Dataset excerpts –
========================================

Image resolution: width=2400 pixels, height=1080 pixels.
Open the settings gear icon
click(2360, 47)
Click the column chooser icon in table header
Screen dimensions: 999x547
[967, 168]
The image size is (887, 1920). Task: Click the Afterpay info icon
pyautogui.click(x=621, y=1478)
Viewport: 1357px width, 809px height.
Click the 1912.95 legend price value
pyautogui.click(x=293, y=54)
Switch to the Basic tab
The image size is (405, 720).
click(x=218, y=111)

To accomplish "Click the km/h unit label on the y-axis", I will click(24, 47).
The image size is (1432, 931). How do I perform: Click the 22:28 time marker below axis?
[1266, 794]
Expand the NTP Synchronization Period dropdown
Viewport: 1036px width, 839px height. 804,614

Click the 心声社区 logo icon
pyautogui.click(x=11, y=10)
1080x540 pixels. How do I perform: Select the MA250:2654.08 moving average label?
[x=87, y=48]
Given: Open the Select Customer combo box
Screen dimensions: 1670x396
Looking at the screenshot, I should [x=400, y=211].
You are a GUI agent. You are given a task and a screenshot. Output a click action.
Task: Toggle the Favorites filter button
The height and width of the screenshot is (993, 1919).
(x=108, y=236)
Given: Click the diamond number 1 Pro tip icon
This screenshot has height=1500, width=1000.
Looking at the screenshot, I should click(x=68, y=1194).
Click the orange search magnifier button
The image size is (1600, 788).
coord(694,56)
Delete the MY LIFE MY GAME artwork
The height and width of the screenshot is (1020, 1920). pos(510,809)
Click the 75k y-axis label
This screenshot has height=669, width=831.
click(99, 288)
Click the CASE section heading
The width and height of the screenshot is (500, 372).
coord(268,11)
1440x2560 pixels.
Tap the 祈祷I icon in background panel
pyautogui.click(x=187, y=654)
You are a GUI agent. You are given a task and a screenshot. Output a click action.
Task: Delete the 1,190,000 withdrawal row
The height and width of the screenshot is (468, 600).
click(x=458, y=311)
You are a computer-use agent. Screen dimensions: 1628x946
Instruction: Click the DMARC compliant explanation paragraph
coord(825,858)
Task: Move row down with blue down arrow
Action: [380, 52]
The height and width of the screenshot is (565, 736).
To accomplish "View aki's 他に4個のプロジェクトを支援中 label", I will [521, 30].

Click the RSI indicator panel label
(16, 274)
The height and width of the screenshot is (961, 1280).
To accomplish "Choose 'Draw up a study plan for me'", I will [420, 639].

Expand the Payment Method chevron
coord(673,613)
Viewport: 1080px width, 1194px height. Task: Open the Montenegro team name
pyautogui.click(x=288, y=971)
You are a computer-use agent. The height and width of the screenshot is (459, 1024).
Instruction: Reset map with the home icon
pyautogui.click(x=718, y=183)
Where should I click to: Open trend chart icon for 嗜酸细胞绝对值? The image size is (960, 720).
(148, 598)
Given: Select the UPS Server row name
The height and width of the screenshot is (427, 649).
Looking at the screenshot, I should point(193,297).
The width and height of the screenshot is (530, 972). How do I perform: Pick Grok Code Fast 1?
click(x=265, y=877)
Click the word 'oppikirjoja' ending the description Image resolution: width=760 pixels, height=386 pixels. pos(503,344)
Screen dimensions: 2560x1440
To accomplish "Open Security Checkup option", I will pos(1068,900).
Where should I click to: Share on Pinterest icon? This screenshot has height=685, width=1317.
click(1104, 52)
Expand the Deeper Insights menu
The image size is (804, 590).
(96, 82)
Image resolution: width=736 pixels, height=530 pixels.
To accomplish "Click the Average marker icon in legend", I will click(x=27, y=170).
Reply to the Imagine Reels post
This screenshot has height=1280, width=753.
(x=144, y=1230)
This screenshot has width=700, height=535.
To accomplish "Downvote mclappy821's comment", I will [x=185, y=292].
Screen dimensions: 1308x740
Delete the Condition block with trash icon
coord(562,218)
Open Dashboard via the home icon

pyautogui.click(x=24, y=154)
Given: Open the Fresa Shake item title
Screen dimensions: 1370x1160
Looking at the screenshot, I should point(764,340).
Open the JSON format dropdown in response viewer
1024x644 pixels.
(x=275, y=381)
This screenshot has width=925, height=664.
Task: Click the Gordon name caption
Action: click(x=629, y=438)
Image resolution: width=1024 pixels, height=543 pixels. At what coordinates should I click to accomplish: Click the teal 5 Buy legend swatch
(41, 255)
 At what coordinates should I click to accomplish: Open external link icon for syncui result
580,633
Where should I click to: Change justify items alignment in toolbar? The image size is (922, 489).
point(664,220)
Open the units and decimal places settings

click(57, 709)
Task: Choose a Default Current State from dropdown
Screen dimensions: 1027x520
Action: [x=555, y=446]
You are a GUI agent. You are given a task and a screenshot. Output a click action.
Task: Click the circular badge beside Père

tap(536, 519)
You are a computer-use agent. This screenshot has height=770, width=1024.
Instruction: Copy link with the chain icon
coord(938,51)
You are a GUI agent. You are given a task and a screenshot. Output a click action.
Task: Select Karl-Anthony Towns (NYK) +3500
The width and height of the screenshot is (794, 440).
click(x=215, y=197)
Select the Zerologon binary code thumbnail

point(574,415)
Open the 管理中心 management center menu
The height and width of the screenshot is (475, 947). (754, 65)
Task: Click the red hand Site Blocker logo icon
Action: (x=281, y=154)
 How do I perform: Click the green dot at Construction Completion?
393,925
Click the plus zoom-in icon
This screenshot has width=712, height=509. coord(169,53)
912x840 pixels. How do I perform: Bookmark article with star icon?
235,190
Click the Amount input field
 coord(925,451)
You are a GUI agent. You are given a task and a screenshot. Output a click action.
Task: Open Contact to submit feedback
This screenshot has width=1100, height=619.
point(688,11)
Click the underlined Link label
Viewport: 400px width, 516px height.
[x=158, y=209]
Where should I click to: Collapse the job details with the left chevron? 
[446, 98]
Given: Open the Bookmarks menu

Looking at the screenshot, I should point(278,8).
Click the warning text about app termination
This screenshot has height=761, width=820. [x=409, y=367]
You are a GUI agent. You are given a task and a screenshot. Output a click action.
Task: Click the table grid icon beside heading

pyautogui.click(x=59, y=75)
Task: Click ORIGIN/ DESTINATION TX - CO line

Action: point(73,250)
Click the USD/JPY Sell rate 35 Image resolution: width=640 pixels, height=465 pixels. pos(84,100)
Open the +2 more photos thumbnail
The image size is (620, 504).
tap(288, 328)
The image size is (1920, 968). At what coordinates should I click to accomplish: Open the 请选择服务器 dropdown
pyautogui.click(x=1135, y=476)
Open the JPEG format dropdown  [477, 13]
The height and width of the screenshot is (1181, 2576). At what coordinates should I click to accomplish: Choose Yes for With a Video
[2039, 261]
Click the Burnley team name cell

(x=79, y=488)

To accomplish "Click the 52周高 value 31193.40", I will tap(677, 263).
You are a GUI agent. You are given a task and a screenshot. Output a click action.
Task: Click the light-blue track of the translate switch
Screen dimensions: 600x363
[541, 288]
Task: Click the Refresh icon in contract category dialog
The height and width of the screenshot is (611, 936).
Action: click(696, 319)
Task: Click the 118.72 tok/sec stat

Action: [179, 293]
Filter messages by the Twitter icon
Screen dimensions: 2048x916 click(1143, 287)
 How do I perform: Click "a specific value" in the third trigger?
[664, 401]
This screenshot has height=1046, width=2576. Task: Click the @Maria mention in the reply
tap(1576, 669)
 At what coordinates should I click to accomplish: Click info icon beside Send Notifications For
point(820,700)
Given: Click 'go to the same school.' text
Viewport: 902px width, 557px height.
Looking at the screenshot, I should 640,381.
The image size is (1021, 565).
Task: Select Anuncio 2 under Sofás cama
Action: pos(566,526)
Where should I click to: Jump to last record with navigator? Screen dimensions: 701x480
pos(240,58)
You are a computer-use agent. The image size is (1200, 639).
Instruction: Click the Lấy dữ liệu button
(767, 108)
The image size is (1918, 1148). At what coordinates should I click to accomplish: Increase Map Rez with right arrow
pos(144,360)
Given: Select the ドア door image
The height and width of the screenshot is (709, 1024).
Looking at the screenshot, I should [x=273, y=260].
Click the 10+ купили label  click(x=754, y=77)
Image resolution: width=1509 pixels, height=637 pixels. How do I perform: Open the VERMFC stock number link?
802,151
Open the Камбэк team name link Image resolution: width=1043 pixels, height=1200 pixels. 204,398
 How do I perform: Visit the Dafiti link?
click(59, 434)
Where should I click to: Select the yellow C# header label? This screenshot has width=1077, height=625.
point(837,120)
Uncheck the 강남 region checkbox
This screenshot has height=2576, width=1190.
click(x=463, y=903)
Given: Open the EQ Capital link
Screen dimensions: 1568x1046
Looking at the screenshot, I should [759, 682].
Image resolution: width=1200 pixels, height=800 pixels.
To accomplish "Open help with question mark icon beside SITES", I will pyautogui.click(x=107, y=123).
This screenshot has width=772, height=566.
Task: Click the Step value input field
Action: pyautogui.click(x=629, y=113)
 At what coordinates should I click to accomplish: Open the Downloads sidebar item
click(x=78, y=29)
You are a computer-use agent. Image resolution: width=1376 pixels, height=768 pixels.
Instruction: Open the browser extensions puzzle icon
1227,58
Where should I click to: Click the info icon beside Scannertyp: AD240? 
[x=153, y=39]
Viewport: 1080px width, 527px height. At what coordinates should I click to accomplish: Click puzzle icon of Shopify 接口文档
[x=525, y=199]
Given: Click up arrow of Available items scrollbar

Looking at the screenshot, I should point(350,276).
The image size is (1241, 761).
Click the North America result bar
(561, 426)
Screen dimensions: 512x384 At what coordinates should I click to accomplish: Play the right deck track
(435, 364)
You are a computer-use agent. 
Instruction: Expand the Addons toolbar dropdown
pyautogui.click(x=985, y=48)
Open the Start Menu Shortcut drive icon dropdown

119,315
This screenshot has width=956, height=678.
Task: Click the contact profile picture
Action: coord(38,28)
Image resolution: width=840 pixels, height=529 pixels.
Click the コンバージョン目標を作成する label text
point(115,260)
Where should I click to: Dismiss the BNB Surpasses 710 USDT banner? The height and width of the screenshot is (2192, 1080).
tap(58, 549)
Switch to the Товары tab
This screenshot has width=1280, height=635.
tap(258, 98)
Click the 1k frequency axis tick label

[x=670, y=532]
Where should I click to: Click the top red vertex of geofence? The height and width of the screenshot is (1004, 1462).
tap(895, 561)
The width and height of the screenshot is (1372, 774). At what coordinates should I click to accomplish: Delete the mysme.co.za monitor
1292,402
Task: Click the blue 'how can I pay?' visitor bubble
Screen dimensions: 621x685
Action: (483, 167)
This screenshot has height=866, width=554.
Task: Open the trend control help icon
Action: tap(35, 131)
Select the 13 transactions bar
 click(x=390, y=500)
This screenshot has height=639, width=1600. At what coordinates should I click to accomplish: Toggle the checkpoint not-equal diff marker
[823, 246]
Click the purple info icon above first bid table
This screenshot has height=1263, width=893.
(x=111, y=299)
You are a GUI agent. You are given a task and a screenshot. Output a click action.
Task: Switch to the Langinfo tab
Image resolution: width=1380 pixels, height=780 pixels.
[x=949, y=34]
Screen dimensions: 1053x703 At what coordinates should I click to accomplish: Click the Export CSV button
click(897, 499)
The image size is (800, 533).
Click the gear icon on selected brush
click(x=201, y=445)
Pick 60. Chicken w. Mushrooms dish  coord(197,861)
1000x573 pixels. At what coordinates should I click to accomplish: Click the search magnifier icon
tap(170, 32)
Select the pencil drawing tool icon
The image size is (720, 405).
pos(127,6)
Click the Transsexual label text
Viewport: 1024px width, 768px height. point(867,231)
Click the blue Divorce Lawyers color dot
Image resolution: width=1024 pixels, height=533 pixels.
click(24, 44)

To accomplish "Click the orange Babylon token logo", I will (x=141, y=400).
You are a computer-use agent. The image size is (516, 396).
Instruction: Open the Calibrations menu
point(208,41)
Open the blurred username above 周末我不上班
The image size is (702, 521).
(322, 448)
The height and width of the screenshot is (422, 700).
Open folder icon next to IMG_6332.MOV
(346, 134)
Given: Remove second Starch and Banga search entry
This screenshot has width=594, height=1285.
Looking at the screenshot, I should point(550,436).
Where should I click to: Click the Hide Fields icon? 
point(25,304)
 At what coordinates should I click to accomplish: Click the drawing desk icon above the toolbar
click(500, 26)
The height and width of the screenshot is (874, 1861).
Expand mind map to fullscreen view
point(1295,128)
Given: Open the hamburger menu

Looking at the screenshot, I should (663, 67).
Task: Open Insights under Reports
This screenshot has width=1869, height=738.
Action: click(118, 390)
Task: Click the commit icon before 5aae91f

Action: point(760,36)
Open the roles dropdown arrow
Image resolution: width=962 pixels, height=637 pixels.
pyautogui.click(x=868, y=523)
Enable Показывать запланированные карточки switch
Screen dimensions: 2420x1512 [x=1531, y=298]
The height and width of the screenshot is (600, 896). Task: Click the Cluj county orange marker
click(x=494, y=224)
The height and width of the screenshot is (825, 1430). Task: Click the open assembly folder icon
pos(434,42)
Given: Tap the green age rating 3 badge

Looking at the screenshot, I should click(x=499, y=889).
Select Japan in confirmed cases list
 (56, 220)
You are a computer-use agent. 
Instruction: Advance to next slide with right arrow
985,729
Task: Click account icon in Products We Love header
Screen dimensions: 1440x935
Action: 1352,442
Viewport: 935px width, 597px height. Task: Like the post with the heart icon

========================================

Work instruction – Begin with the first line of the records and reproduce each line as is, ending with the line that holds "Task: Delete the 1,190,000 withdrawal row".

Expected answer –
Image resolution: width=2400 pixels, height=1080 pixels.
Open the settings gear icon
click(2360, 47)
Click the column chooser icon in table header
Screen dimensions: 999x547
[967, 168]
The image size is (887, 1920). Task: Click the Afterpay info icon
pyautogui.click(x=621, y=1478)
Viewport: 1357px width, 809px height.
Click the 1912.95 legend price value
pyautogui.click(x=293, y=54)
Switch to the Basic tab
The image size is (405, 720).
click(x=218, y=111)

To accomplish "Click the km/h unit label on the y-axis", I will click(24, 47).
The image size is (1432, 931). How do I perform: Click the 22:28 time marker below axis?
[1266, 794]
Expand the NTP Synchronization Period dropdown
Viewport: 1036px width, 839px height. 804,614

Click the 心声社区 logo icon
pyautogui.click(x=11, y=10)
1080x540 pixels. How do I perform: Select the MA250:2654.08 moving average label?
[x=87, y=48]
Given: Open the Select Customer combo box
Screen dimensions: 1670x396
Looking at the screenshot, I should [x=400, y=211].
You are a GUI agent. You are given a task and a screenshot. Output a click action.
Task: Toggle the Favorites filter button
The height and width of the screenshot is (993, 1919).
(x=108, y=236)
Given: Click the diamond number 1 Pro tip icon
This screenshot has height=1500, width=1000.
Looking at the screenshot, I should click(x=68, y=1194).
Click the orange search magnifier button
The image size is (1600, 788).
coord(694,56)
Delete the MY LIFE MY GAME artwork
The height and width of the screenshot is (1020, 1920). pos(510,809)
Click the 75k y-axis label
This screenshot has height=669, width=831.
click(99, 288)
Click the CASE section heading
The width and height of the screenshot is (500, 372).
coord(268,11)
1440x2560 pixels.
Tap the 祈祷I icon in background panel
pyautogui.click(x=187, y=654)
You are a GUI agent. You are given a task and a screenshot. Output a click action.
Task: Delete the 1,190,000 withdrawal row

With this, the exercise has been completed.